I love bread! Give me a loaf of French bread and a stick of butter and I’m in heaven! A baguette and Brie for dinner? That’s perfectly acceptable as far as I’m concerned. I bake these rolls that I could eat all day. They’re called “Fred’s Favorite Rolls.” I don’t know who Fred is, but I agree with him – those rolls are my favorite, too. Want to mix it up a bit by adding some sugar and frosting to the bread? I won’t say no to doughnuts or cinnamon rolls. If I could move into Cinnabon, I would totally do that. Years ago, when I had just separated from The Loser, I worked in a radio station in a mall. There was also a cinnamon roll place in that mall – and they had this chocolate cinnamon roll that was to die for. My mouth is watering just thinking about it. I’ve been on a mission to find that chocolate cinnamon roll for 25 years, but nothing comes close. Of course, I think we’ve established that I’m not a very good detective – but even a crappy detective can figure out that the 20 pounds I packed on just after my marriage ended probably had something to do with eating a chocolate cinnamon roll the size of my head every single night.
When I was a teenager, there was a place in our mall called “Donuts and a Hunk of Bread.” You’ll be stunned to hear they only sold doughnuts and hunks of bread. We’re talking freshly baked loaves of crusty white bread cut into slices that were about three inches thick – then slathered with butter, topped with a slice of Kraft American cheese, and nuked in the microwave until the cheese was all melty and the butter had soaked in. Oh my, you just haven’t lived until you have had a warm hunk of bread and processed cheese!
You may recall that my parents were Mormon and we had a secret room in the basement full of food storage. In addition to the dozens and dozens of jars of canned fruit, and the shelves full of things like cereal and peanut butter, there were several 55-gallon drums of hard winter wheat stacked along one wall. Now, the successful food hoarder storer knows that you should rotate your stock so that things don’t go bad – what that means, in layman’s terms, is that you should eat from your older food storage and purchase new stuff to replace what you’ve eaten. So, my parents decided that they should start using the wheat – not only to use it up before it went bad (because really, wheat never goes bad if it is stored properly – it just gets so desiccated and hard that its nearly impossible to cook) but because they wanted to make sure everyone in the family was used to it. Because if you were a person who only ate Wonder bread and then the apocalypse hit and you were suddenly forced to eat 100% whole wheat bread – well, let’s just say your digestive system might not be thrilled and would probably let you know – violently.

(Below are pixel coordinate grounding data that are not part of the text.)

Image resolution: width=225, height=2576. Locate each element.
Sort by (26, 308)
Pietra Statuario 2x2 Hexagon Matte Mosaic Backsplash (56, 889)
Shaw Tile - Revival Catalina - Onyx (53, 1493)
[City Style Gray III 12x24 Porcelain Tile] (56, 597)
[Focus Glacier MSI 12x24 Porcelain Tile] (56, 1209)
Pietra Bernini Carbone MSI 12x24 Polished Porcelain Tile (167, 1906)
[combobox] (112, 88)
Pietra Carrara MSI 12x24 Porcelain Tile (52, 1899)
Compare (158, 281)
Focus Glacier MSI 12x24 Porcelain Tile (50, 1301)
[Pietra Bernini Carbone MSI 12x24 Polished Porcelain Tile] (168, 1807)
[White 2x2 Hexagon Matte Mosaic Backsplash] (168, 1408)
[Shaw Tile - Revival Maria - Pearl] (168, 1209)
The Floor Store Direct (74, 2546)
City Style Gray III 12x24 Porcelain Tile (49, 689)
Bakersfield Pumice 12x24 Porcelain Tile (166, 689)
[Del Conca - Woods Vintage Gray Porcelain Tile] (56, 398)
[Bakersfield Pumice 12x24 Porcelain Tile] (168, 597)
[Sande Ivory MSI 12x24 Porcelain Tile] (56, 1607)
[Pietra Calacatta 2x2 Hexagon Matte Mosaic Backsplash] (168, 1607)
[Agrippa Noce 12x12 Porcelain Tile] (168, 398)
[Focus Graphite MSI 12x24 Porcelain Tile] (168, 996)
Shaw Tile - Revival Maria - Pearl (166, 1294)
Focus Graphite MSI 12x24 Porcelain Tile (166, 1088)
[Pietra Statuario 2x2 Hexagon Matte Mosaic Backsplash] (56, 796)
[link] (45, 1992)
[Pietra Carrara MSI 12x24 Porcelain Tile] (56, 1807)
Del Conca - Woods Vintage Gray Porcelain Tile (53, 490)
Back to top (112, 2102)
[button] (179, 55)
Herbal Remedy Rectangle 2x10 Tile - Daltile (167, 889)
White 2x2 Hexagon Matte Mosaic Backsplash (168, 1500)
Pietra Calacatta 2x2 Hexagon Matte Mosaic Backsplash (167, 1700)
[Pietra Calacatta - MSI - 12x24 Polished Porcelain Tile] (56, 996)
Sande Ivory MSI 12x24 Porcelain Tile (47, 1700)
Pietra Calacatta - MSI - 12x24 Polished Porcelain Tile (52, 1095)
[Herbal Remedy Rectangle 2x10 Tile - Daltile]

So, my dad purchased a massive electric wheat grinder for my mother. I don’t think he thought the whole apocalypse thing through very well, because when the electricity quit working, how were we supposed to do to grind our grain? Still, at least he bought a grinder. I have a couple of #10 cans of wheat under the bed in the guest room (just in case) and I have no grinder at all. When the apocalypse hits, I’ll end up with Linda Hamilton circa Terminator 2 shoulders and arms – because I’ll be grinding my wheat by hand – with a couple of rocks or something.
My mother began to grind our wheat into flour – a modern day miller, if you will. Then she baked that flour into bread. I think we were all expecting tall, fluffy loaves of delicious, healthy wheat bread, but what we got were loaves that were about three inches high and extremely dense. They were rather dry and – well, let’s just say they were an acquired taste – and I never managed to acquire that particular taste. Mom, if you’re reading this don’t get offended or anything – I’m sure if the apocalypse would have hit, I would have very much appreciated your little bricks of bread! What my mother lacked, and only because this product wasn’t on the market at that time, was something I refuse to live without. It’s from this food storage place called Augason Farms — they sell just about any type of emergency food storage stuff you can think of – grains, beans, dried fruit and veggies, powdered milk, and even things like cake and brownie mixes – all sealed up in #10 cans with a shelf life of about 25 years. My cat can no longer hide under the bed in the guest room, because I have a shit ton of #10 cans under there – when you’ve been raised a Mormon, you just can’t escape that urge to store food!
But I digress, Augason Farms also sells a small can of something called “Dough Enhancer”. I don’t know what is in this stuff, but it makes for fluffier baked goods (and it works especially well on wheat bread). I use mine every time I make Fred’s Favorite rolls and I start to panic a little if I’m running low.
But alas, my mother did not have this wonder product – so her wheat bread remained tiny and compressed – and I spent a lot of time at Donuts and a Hunk of Bread. You know, I’ve never tried Dough Enhancer with freshly ground wheat flour – but perhaps now is the time. I’ve got the wheat.
I just need to find a couple of suitable rocks.